Spain's annual inflation rate eased for the second consecutive month to 2.2% in April 2025, marking the softest reading in six months and aligning with the preliminary estimate, according to data from the National Statistics Institute.
Spain inflation rate confirmed at six-month low
The moderation in headline inflation was primarily attributed to a significant slowdown in price increases for housing and utilities, which decelerated to 4.2% from 5.7% in March. This reflected easing pressures in key components such as electricity, where inflation slowed to 10.6% from 12.8%, and gas prices, which reversed sharply into negative territory at -3.2% from an 8.4% increase the month prior.
Additionally, transportation prices continued to weigh on overall inflation, declining by 1.6% year-on-year compared to a 0.9% fall in March, largely due to lower fuel costs for personal vehicles amid subdued global oil prices and lingering weakness in demand. Meanwhile, price pressures also eased across several other categories, including alcoholic beverages and tobacco (2.6% vs 3.1%) and food and non-alcoholic beverages (2% vs 2.4%), with the latter partly driven by a more pronounced drop in oils and fats, where prices plunged by 34.1% following a 30.3% decline in March. The ongoing correction in this segment reflects both favorable base effects and improved global supply conditions.
Core inflation figures
However, stripping out volatile components such as energy and unprocessed food, the core inflation rate was confirmed at 2.4% in April, up from 2% in the previous month. The firming in core inflation suggests that underlying price pressures in services and other non-energy goods remain relatively sticky, keeping the European Central Bank's policymakers cautious in their forward guidance despite the recent moderation in headline inflation.

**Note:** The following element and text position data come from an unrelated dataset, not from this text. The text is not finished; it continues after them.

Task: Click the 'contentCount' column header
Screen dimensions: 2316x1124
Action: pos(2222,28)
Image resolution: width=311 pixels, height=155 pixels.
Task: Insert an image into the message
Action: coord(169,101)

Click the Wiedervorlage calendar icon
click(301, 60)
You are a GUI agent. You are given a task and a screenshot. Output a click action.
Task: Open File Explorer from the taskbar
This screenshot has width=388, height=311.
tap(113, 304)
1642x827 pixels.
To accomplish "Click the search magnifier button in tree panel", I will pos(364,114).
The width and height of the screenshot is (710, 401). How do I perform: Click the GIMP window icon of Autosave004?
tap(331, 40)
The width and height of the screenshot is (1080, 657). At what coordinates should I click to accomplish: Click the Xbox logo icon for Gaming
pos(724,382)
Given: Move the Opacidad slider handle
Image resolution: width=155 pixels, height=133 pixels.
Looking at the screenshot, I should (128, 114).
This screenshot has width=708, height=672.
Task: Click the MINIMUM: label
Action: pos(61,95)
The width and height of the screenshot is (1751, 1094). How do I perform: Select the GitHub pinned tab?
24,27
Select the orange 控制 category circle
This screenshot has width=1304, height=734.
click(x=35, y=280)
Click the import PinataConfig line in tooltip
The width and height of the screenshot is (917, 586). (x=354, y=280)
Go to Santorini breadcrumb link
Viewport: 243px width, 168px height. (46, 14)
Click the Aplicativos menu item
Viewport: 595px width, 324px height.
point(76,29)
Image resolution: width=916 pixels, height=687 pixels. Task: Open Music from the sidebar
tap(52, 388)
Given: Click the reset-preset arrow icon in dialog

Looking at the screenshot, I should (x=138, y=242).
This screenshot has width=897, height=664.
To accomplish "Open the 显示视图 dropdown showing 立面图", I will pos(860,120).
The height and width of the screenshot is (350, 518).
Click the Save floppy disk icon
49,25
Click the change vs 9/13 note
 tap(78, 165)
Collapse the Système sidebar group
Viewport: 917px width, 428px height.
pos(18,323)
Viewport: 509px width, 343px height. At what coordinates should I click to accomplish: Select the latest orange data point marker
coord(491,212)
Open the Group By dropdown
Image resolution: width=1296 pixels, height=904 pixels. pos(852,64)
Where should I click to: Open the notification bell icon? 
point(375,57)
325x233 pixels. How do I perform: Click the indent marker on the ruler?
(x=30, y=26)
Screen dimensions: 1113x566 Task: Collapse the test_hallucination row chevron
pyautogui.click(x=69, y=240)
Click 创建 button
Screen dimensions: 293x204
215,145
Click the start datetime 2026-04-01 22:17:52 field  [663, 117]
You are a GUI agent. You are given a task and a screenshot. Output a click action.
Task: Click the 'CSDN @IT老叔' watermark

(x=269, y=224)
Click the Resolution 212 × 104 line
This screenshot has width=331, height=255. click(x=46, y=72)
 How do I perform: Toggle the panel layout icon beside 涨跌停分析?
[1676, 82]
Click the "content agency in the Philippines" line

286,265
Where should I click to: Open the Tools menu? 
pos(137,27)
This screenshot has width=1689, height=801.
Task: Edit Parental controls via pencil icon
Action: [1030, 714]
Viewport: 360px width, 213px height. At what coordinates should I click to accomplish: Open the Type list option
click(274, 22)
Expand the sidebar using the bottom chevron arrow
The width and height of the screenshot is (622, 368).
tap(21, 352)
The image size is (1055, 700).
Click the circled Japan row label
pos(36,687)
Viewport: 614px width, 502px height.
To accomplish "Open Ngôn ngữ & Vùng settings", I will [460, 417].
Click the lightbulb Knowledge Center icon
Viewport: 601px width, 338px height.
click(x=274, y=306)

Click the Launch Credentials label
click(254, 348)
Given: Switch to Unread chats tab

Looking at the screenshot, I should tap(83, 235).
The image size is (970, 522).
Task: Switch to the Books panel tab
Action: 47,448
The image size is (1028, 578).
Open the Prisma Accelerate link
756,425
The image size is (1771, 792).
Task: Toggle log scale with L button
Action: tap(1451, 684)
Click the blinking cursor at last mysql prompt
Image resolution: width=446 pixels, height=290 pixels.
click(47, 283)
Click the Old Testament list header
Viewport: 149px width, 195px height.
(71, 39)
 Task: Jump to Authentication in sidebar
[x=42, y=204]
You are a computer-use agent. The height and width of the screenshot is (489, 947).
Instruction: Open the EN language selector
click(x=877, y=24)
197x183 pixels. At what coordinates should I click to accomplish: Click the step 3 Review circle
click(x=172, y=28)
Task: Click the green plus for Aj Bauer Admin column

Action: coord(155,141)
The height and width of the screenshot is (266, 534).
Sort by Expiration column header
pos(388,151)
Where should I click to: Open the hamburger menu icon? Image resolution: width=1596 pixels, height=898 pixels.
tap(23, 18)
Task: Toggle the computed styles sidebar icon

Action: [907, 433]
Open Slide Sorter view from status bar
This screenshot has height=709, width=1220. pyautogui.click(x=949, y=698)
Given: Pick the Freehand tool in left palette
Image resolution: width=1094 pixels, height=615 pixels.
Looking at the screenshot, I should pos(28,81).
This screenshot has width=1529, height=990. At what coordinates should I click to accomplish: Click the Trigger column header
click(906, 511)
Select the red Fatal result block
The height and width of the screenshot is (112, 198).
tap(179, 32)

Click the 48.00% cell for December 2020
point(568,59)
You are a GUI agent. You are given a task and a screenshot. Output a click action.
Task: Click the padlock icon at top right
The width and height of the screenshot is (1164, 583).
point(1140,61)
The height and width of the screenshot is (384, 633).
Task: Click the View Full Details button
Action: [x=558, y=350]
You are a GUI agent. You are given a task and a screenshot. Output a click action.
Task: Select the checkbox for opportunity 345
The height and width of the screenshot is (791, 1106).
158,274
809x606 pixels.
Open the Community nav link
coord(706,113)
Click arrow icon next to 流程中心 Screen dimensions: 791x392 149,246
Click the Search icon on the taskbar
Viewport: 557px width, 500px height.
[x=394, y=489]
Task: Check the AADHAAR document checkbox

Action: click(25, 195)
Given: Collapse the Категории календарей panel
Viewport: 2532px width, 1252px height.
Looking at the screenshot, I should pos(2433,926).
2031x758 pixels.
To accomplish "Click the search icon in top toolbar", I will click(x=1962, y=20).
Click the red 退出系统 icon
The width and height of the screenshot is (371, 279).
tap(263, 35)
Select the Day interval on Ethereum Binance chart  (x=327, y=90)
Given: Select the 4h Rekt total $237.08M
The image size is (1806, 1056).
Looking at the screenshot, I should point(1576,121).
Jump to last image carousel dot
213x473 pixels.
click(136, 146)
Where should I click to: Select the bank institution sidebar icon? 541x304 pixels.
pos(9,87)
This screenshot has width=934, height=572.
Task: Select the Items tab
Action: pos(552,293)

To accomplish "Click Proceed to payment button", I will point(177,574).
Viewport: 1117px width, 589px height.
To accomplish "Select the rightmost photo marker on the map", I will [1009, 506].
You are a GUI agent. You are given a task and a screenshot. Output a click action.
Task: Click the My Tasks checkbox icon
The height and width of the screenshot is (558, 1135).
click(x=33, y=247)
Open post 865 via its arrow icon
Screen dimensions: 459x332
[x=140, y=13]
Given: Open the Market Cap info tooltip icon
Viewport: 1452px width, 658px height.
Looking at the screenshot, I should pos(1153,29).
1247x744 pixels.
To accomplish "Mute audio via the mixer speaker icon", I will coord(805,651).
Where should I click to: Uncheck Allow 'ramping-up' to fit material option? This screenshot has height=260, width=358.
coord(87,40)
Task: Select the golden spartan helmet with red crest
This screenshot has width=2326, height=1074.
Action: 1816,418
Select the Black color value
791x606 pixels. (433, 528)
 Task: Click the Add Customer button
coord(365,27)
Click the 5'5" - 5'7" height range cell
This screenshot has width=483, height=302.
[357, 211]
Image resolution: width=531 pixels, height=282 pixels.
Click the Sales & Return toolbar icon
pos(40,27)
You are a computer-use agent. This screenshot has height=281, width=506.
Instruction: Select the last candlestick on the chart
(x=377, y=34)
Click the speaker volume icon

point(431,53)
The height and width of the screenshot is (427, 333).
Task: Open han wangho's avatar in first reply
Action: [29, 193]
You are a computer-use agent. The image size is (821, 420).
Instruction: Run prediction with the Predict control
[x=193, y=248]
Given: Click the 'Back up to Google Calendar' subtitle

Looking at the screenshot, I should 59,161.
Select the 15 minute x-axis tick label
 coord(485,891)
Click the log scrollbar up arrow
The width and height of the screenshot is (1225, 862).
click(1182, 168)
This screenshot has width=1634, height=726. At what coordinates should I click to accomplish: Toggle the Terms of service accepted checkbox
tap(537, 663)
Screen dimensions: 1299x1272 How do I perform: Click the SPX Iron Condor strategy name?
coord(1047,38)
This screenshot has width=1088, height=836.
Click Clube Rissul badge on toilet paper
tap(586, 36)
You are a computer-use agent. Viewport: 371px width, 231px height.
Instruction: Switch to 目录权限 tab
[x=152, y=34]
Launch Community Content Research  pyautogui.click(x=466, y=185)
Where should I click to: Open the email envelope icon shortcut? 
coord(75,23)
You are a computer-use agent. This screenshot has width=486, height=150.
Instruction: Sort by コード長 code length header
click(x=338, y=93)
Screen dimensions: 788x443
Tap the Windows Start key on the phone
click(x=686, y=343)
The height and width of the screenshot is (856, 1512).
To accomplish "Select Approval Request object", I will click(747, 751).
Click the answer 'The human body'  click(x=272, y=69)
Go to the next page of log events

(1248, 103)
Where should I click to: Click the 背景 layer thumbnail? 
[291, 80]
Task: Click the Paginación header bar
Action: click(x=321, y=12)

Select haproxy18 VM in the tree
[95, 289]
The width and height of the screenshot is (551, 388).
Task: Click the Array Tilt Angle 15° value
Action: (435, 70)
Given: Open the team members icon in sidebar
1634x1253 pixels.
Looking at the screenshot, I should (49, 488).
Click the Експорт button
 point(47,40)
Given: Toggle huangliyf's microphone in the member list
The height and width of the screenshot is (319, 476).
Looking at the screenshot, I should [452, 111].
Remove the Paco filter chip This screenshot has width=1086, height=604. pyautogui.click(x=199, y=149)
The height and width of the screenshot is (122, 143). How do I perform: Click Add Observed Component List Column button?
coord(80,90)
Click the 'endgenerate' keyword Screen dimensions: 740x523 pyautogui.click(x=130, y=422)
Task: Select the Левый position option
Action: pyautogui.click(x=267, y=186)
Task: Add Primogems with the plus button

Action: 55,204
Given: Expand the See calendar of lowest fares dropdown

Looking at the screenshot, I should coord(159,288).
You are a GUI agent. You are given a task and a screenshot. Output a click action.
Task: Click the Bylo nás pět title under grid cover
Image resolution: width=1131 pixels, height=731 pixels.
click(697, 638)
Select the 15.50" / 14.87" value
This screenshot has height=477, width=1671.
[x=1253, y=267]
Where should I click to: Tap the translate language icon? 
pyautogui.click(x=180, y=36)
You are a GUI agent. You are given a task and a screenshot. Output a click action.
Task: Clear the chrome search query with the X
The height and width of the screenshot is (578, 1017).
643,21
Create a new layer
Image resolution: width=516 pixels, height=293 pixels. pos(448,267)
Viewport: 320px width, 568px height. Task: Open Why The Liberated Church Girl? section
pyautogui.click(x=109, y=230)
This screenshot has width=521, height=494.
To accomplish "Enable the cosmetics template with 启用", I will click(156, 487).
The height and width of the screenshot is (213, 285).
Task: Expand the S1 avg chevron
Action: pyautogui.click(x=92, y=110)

On a monthly basis, consumer prices rose by 0.6% in April, accelerating from a 0.1% gain in March, reflecting seasonal factors such as increased travel and leisure activity during the Easter holidays, alongside pass-through effects from still-elevated input costs in certain sectors. In harmonised terms, using the EU’s methodology, Spain’s CPI also rose by 2.2% year-on-year and 0.6% month-on-month, both in line with earlier estimates and consistent with the broader eurozone inflation trajectory.
Potential outlook
Looking ahead, analysts expect Spain’s inflation to hover around current levels in the near term, as easing energy prices and improved food supply chains continue to offset persistent service-sector inflation and labor cost pressures. Nonetheless, the strengthening of core inflation warrants attention, particularly as wage negotiations and service price adjustments in the tourism-heavy summer season could keep the core rate elevated, complicating the policy outlook for both the Bank of Spain and the ECB.